Most European urban parks, gardens and other landscape architecture types are based on indigenous flora and alien ornamentals introduced since the sixteenth century. Of the ornamentals only a small percentage (approximately 11 %) became invasive and competed with native species. This pattern of using indigenous species in parks differed on other continents, especially in the Southern Hemisphere because of European colonization. In European colonies, non-native species, imported from the colonizing country, were used rather than indigenous flora when creating parks and gardens. Conducive climate, absence of natural control agents and (in many cases) broad species niches facilitated the spread of non-native species, which dramatically changed native landscapes and ecosystems. New Zealand, especially, exhibits dramatic examples of native ecosystems loss. Today, the number of naturalized, non-native plants is the same as the number of indigenous vascular plants (2,500). Over 20,000 non-native species have been introduced since colonization. The speed with which the New Zealand native biota has been suppressed is unprecedented (Meurk 2007). Even the use of the term “native biodiversity” is problematic because of the large number of non-natives occupying native ecosystems (Meurk and Swaffield 2007). The native flora is particularly decimated in urban environments.

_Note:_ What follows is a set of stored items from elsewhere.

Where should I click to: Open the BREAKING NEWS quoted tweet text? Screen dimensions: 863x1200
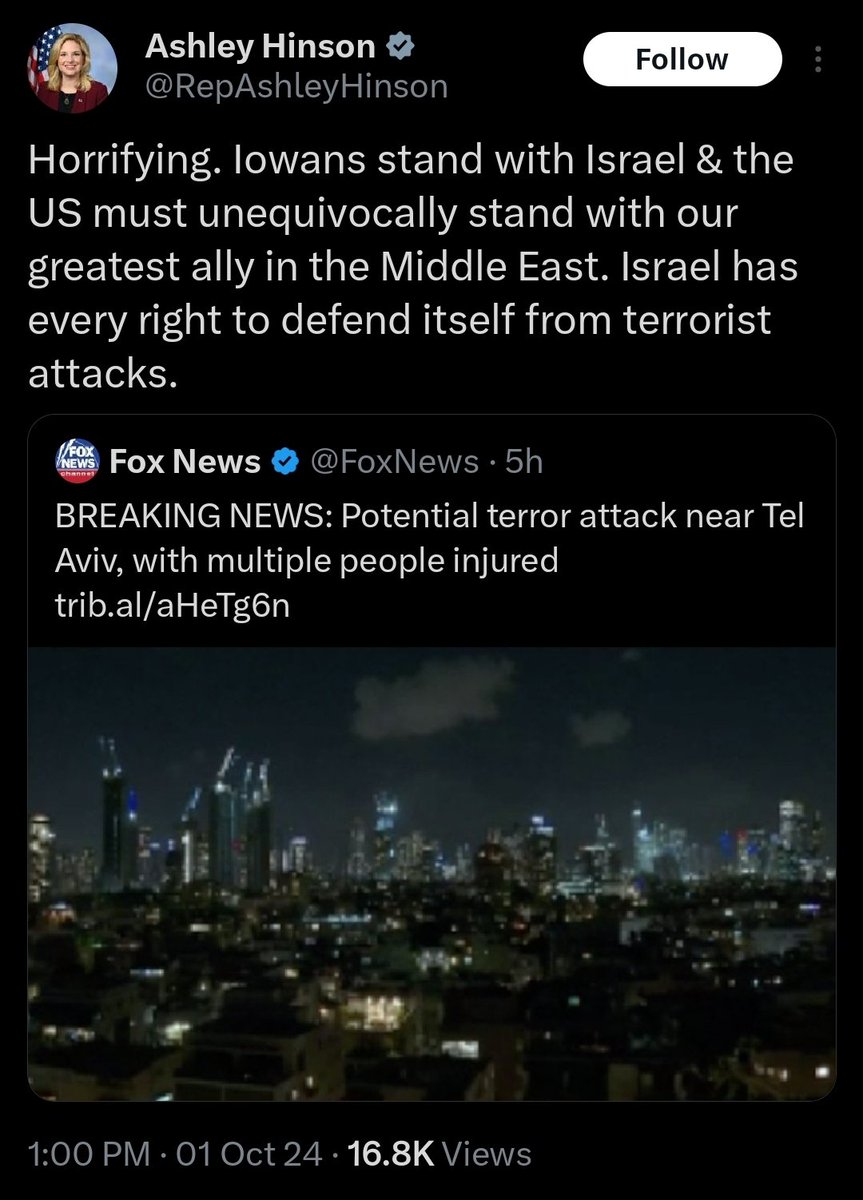pos(430,517)
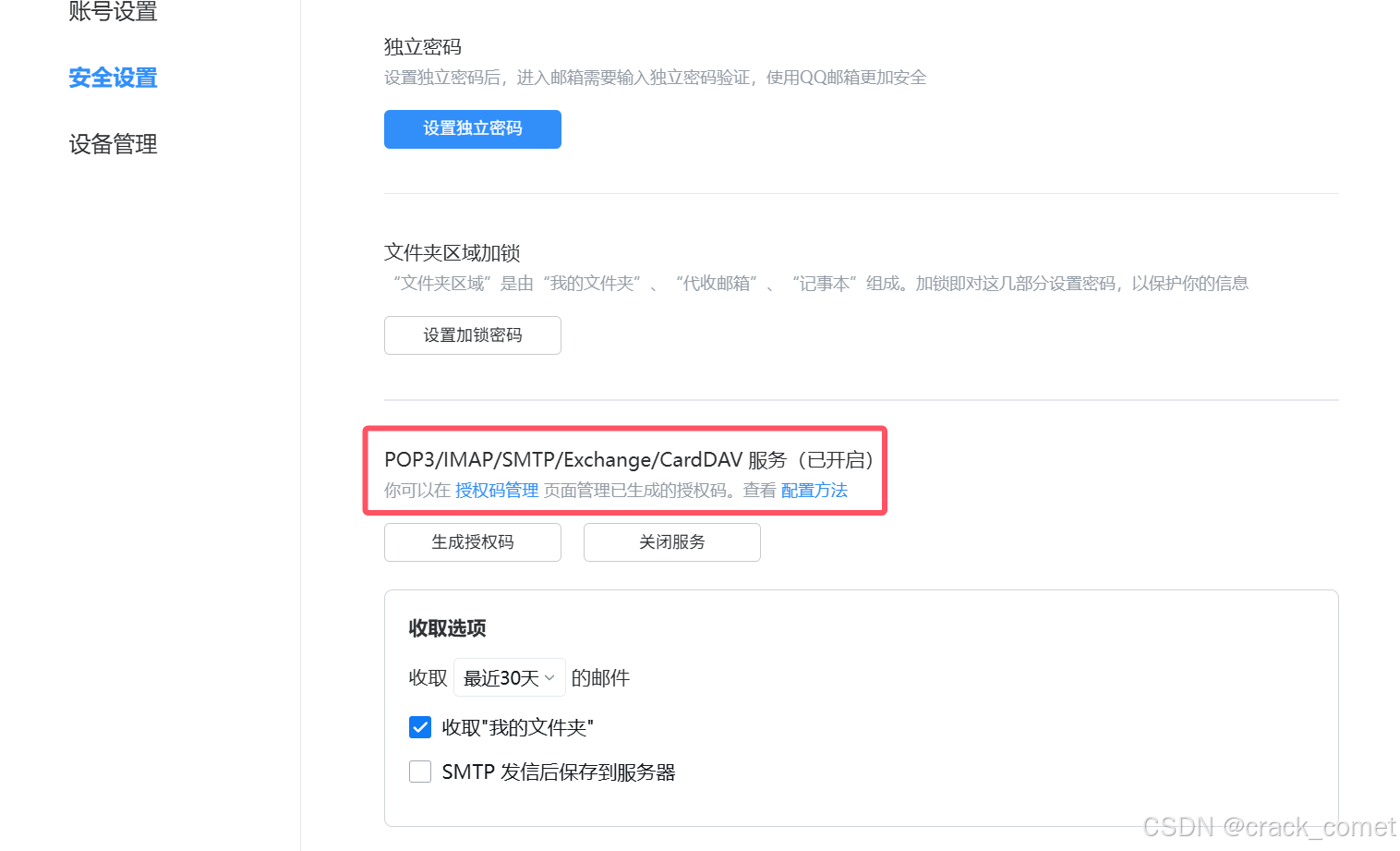Open the 授权码管理 link

point(496,490)
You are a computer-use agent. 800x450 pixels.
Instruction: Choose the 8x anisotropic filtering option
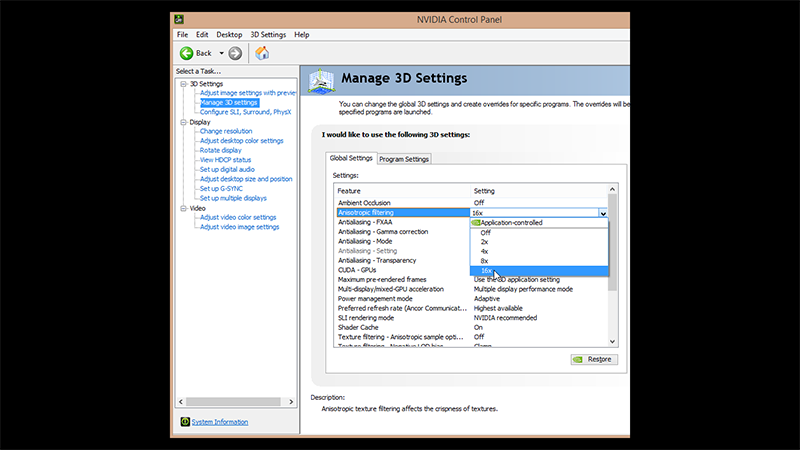pyautogui.click(x=485, y=261)
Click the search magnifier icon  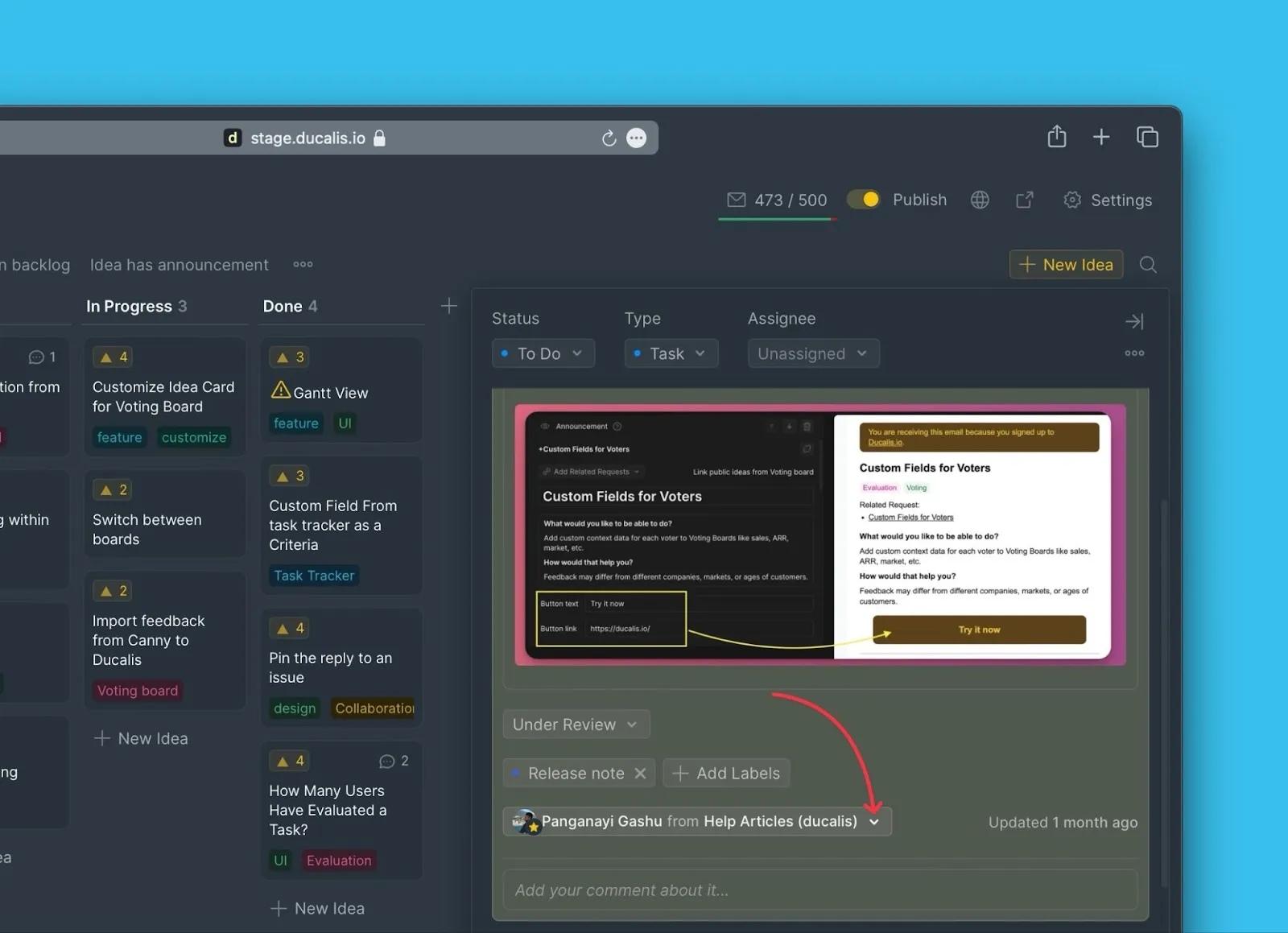(1148, 265)
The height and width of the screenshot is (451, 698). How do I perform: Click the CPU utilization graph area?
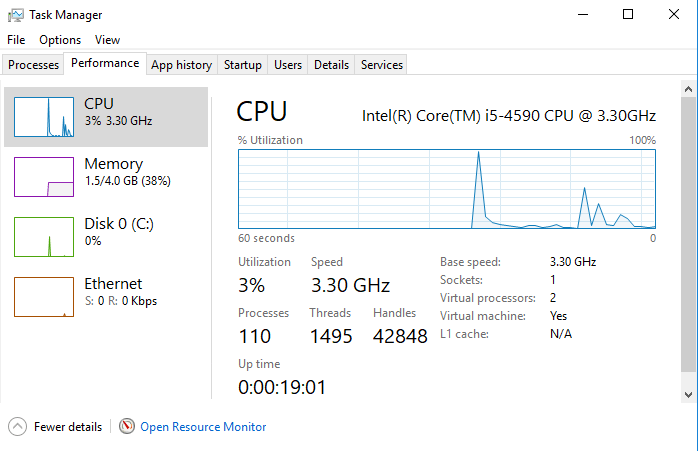click(x=446, y=189)
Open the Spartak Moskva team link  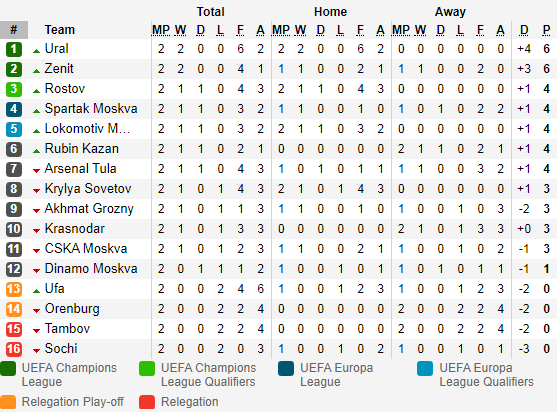coord(91,109)
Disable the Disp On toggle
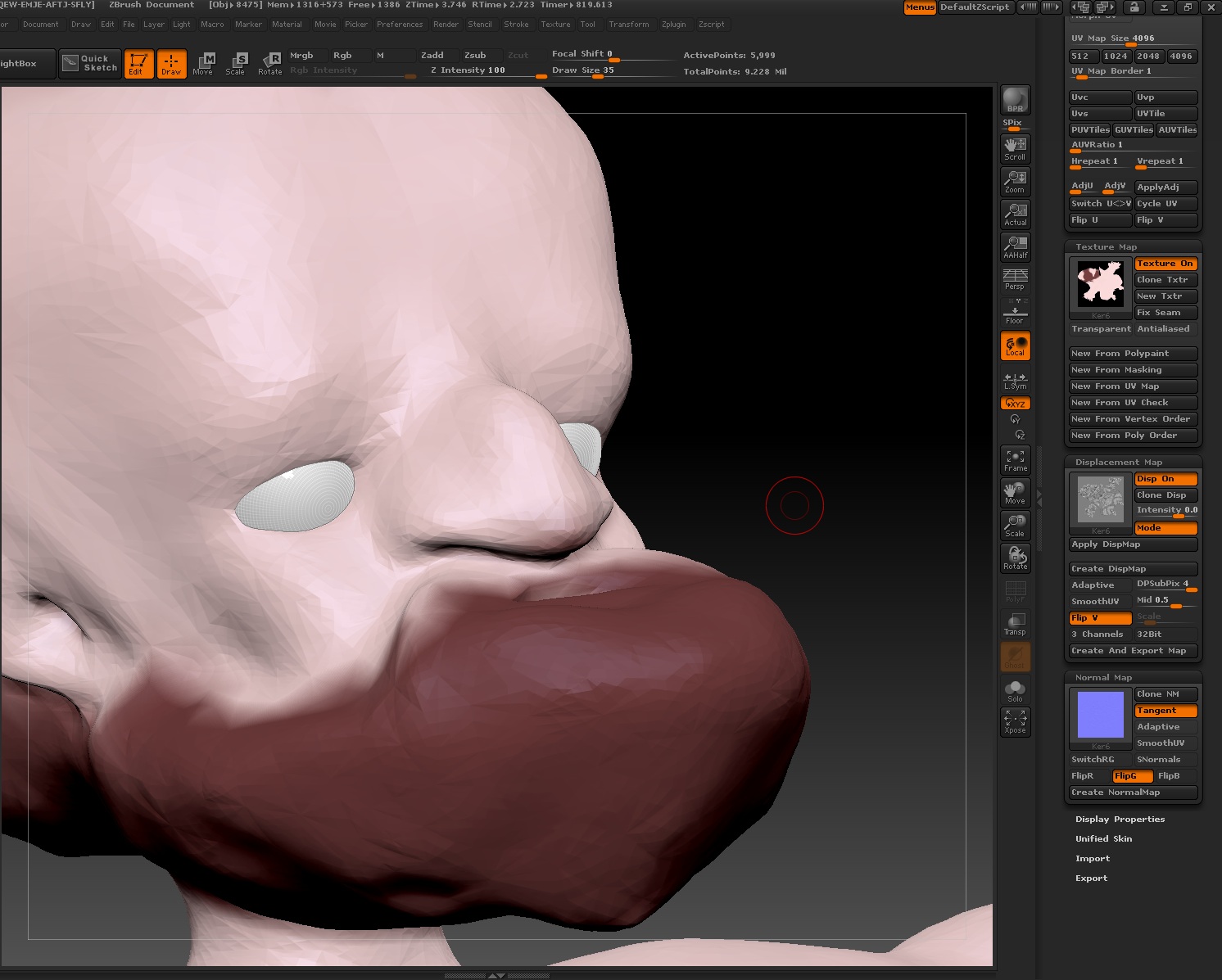 [1165, 479]
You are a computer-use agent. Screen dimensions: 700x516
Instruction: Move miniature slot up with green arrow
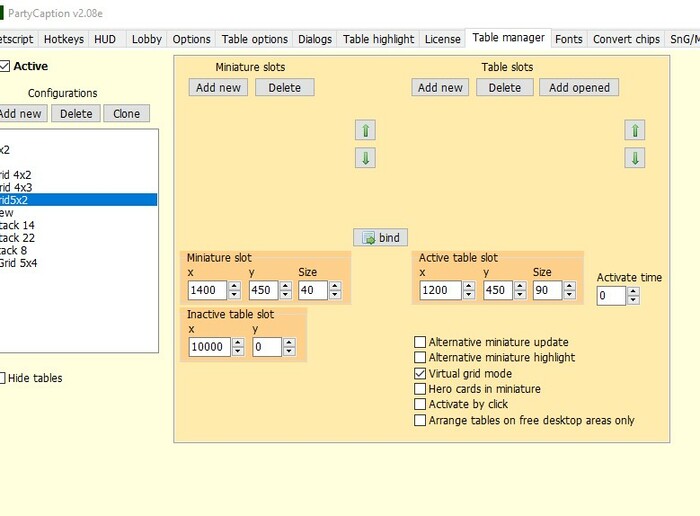(366, 131)
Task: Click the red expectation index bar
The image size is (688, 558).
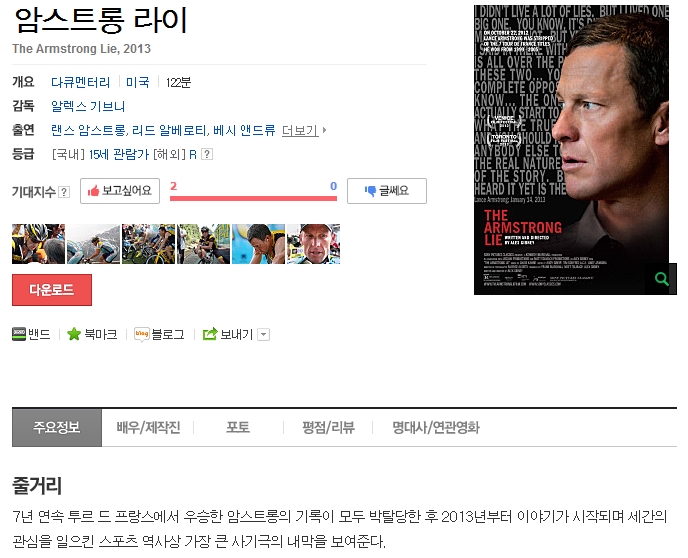Action: 253,198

A consequence of globalization of landscape design is the process of homogenization of cultures, environments, and biodiversity. Today’s urban environments with similar urban planning structure; architectural buildings; public parks and gardens; plants; networks of shops, hotels, and restaurants; and standardized food form one of the most important parts of a homogenized global culture. Likewise, the use of unified products from commercial nurseries results in a homogenization of the urban environment and a suppression of local biodiversity in both temperate and tropical climatic zones (Ignatieva 2011).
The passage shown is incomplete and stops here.